To understand a reboot or sequel to a popular work, it is often important to understand where the original work was on. To give a crude example: if a filmmaker wants to shoot a new version of Citizen Kane, his gaze will be expected to contribute to cinema as an artistic expression, and if someone wants to resurrect the Transformers saga, they will be asked to make a spectacle of their technical bill. Afterwards, each author, of course, will do what he wants or what he can, but having a reference work also sets a certain bar. And, let’s face it, the one that can put One Step Forward, a fictional universe that has just been relaunched with UPA Next, is not particularly high.

Daniel Écija’s series narrated the friendship, love affairs and dreams of the students of the Carmen Arranz School of Performing Arts, who had a sympathetic authority in Lola Herrera, channeling elegance and sympathy in each intervention. Among the aspiring singers, dancers and musicians were Beatriz Luengo, Miguel Ángel Muñoz, Silvia Marty, Pablo Puyol or a Mónica Cruz who was hired because she had experience in the world of dance and was physically nailed to her sister Penélope Cruz, which by then had already established itself in the United States.

The fiction, at the level of plots, direction or interpretations, was very fair: an effective product for young people to cover folders where the teachers played by Natalia Millán, Beatriz Rico and Fanny Gautier often raised the material, with more charisma when it came to take charge of their classes. UPA was aware that its public went crazy with the actors filming half the scenes in their underwear, without a shirt or tights and, despite the regrets, the formula worked: it was symptomatic that UPA Dance, the prefabricated group that came out of the series, sold more than 700,000 albums with songs like Morenita or Sámbame.

So, now that we have UPA Next broadcast on Atresplayer Premium, fiction can be criticized based on what it offers or in comparison with what the public can expect from it. And, conceptually, it is not a step forward. Now the Carmen Arranz academy is directed by Silvia (Mónica Cruz), who is having trouble getting enrolled among a new generation who believe that their platform to fame will be to develop their dance through TikTok videos shot in parks and in the room of she. So, when Róber (Miguel Ángel Muñoz) asks him to produce a musical with Lola (Beatriz Luengo), he can’t say no: perhaps they haven’t spoken to each other for more than a decade, but if they use as a claim that the protagonists of the musical will come out of the school, can turn around the financial situation of the center.

Among the new students is Omar (Quique González), a young Cuban who feels uncomfortable with the idea that his mother breaks her back cleaning stairs to pay for her dance studies; a guitarist and composer who does not speak to his family (Marc Betriu) and who finds in a stranger, Elvira (Claudia Lachispa), the voice that inspires him and with which to finish off her music; Andrea (Mónica Mara) who, upon arriving home, discovers that her father has to go to jail for laundering money; or Sergio (Marc Soler), a boy who arrives late for the academy tests and who, as we soon discover, hides hidden motivations to enter there and is willing to do anything to obtain Róber’s validation.

The writing team led by Emilio Díez (El internado, La casa de papel) understands the double objective of caring for the veteran audience, that millennial audience that experienced the initial phenomenon, delving into the old wounds of the characters in Un paso adelante, and the need to update the cast and plots to entertain young people. The resources are the same: a character is introduced to them while they are in the shower and the students of Carmen Arranz can organize an impromptu dance at any time.
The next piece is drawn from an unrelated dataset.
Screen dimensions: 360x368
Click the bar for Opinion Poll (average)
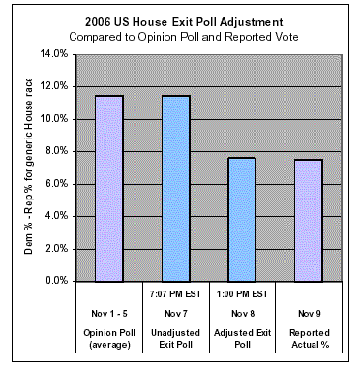[109, 189]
Among the successes is the reflection of the character of Mónica Cruz, who hates the way in which young people believe that social networks are the solution to their problems without having to pay the toll for adequate training, and the diversity that exists in the cast, which reflects the reality of the streets, although it is often noticeable to what extent these characters are pigeonholed: the wealthy white woman is corrupt, the Cuban defends the neighborhood culture, the homosexual has a certain aesthetic, the gypsy woman has more conservative values, and white women who are not rich have problems speaking traditional Spanish. None of the portraits are offensive but the labels simply weigh excessively when developing them in the first episodes.

But, regarding the quality of UPA Next as the successor to Un paso adelante, it must be recognized that it is developed with the craft of someone who does not want to innovate but rather repeat and knows how to apply the old mold to the new plots, with dynamics as predictable as the ones from before but enough choreography and musical moments to dress up the footage. If it will have the ability to repeat the success without leaving Atresplayer Premium, where it is currently broadcast, it remains to be seen. Having massive youth phenomena is becoming an ordeal for channels and platforms, unless it is Netflix with Elite, which is in the doldrums.

And, when it comes to setting the bar so low for the original, this reboot or sequel loses the opportunity to update itself aesthetically as well. It is missed that, acknowledging the importance of short videos, viral choreographies and snippets as promotional, interactional and defining weapons of the youth cultural agenda, this interactive, musical and visual mentality is not somehow translated into the language of the Serie. This detracts from the modernity of a proposal that, in short, wants to sell generation Z now.